» Task set
• A. Which Registries does the IPv6 interview name as allocating prefixes?
• B. According to the IPv6 interview, why is deploying IPv6 increasingly seen as easier and cheaper than once feared?

Interview with Patrick Grossetete, IPv6 Product Manager for Cisco Systems IOS Technologies segment

Introduction

IPv6, the IETF-designed protocol dubbed the 'next generation' of IP, is designed to replace the current version, IPv4, which - it is said - is beginning to show its age. This much we all know. The principal charge, of course, is that there is a growing shortage of IPv4 addresses, which, in this (admittedly ridiculous) era of web-connected refrigerators, must be urgently rectified.

But while the impetus behind the move to IPv6 centres on attempts to resolve the issue of a limited number of available IPv4 addresses, IPv6 is said also to add many improvements in areas such as network auto-configuration and mobility.

Much of the vaunted improvement over IPv4 is attributable to the simple fact that IPv6 offers a virtually infinite number of Internet addresses - from approximately 200 million assignable IPv4 addresses to, it is claimed, countless trillions. At the same time, the policy of the Registries (RIPE-NCC, ARIN, APNIC, LACNIC) of allocating prefixes and enabling a hierarchy of routes facilitated by IPv6, is also seen as a significant benefit compared with the previous incarnation.

And big business, it seems, is also behind the initiative. Sony for one has mandated that all its products be IPv6-enabled by 2005. In addition, with some, surely somewhat hopeful research* suggesting that the average home contains 250 devices (toasters, electric toothbrushes, vibrators?) that could at some future time be connected to the Internet via IPv6, the level of opportunity for makers of such products as consoles, sensors, controls and fixtures - once these products are IPv6-enabled - must look enticingly high.

Deployment

Certainly, deployment of IPv6 is now seen as having gained a certain momentum and it seems also to be increasingly regarded as both easier and cheaper to implement than had once been feared, not least because the protocol is being integrated into many networking products. All of the major router manufacturers - Cisco Systems, Juniper Networks, Foundry Networks and Extreme Networks among them - now support IPv6, for example. At the same time, Microsoft supports IPv6 in Windows XP, and IPv6 is bundled with versions of Unix and Linux.

» Collected data
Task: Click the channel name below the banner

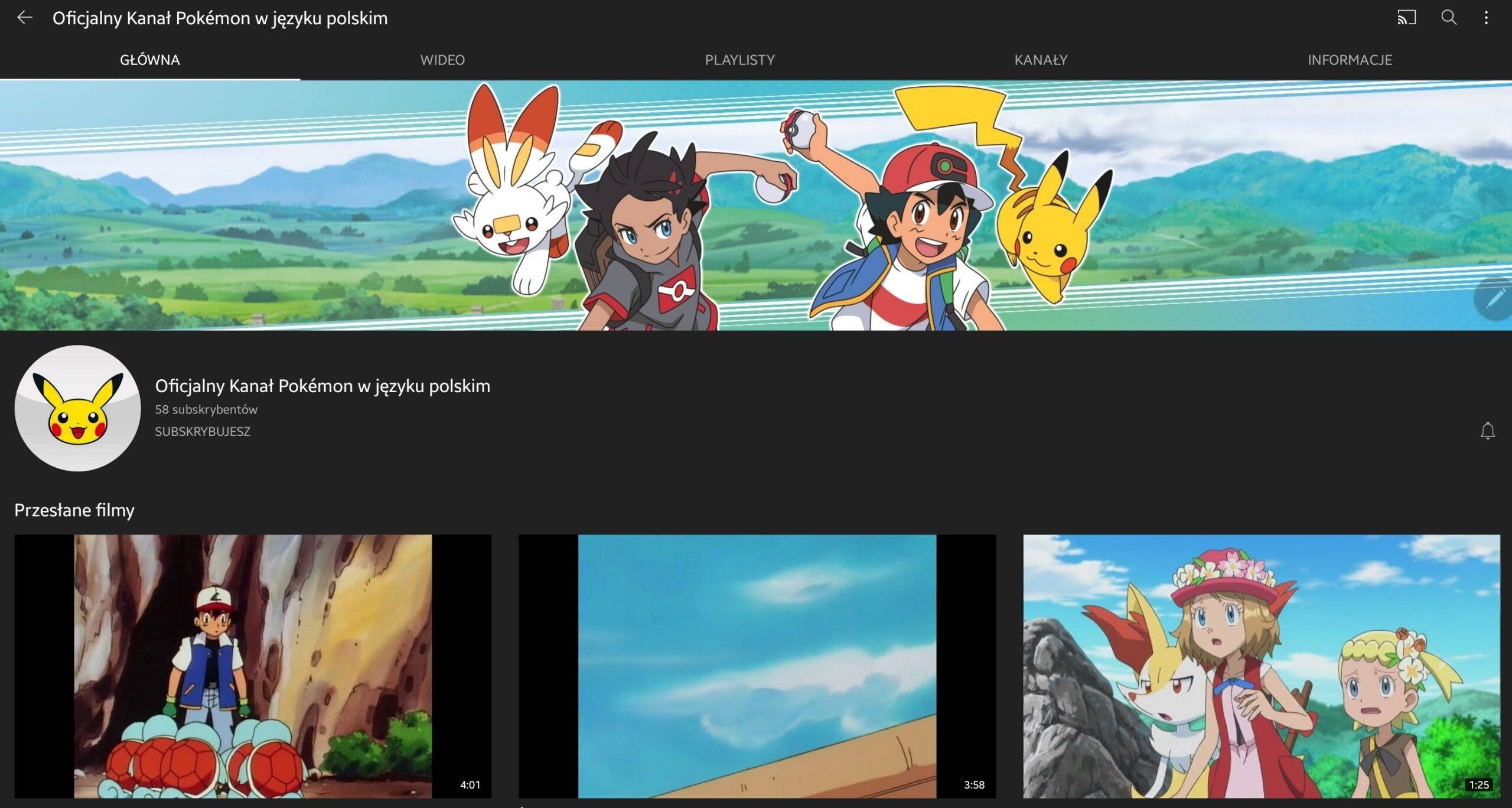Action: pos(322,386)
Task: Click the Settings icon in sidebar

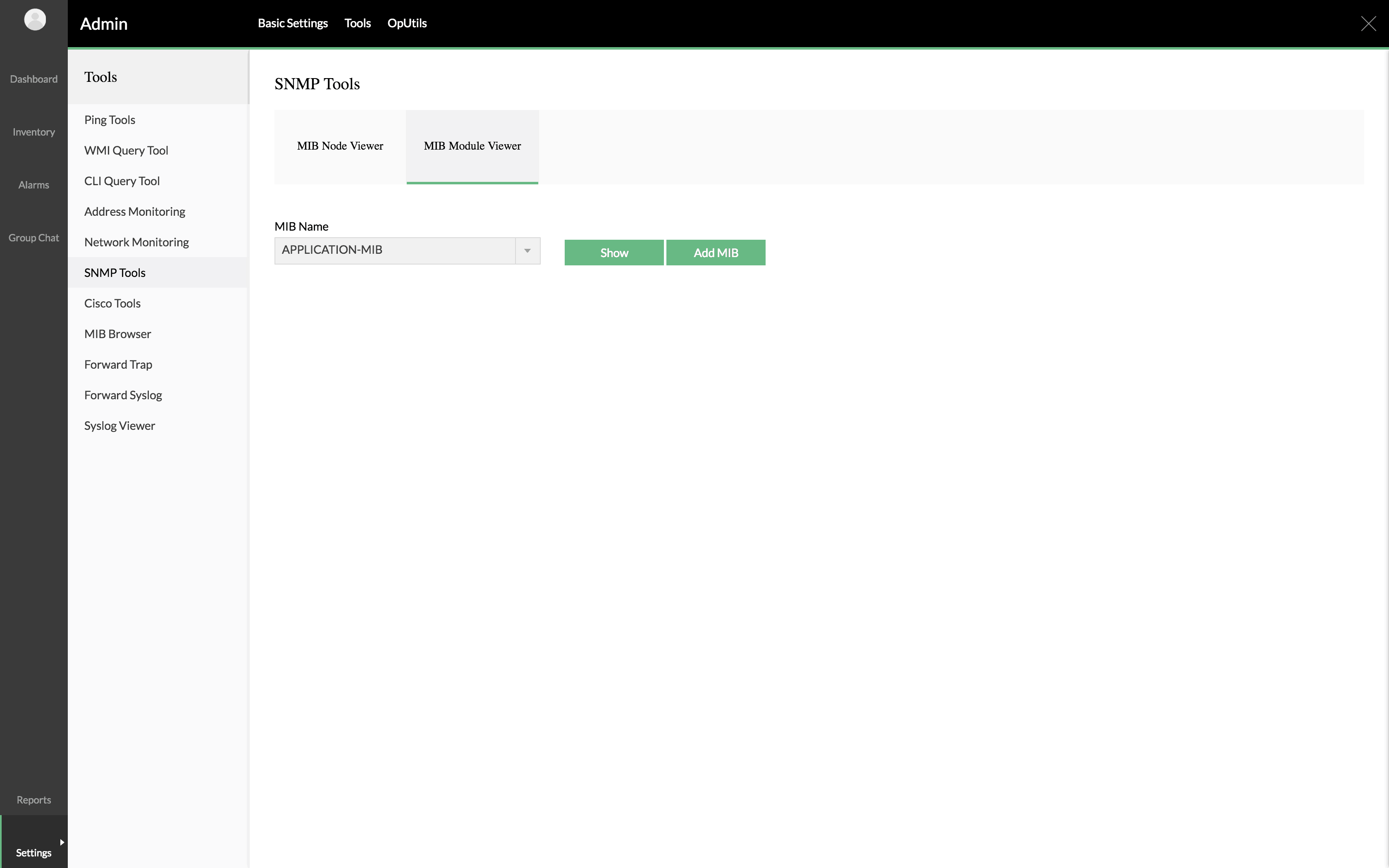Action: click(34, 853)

» Exercise results
• A. RIPE-NCC, ARIN, APNIC, LACNIC

• B. The protocol is being integrated into many networking products. All the major router manufacturers now support it, Microsoft supports it in Windows XP, and it is bundled with versions of Unix and Linux.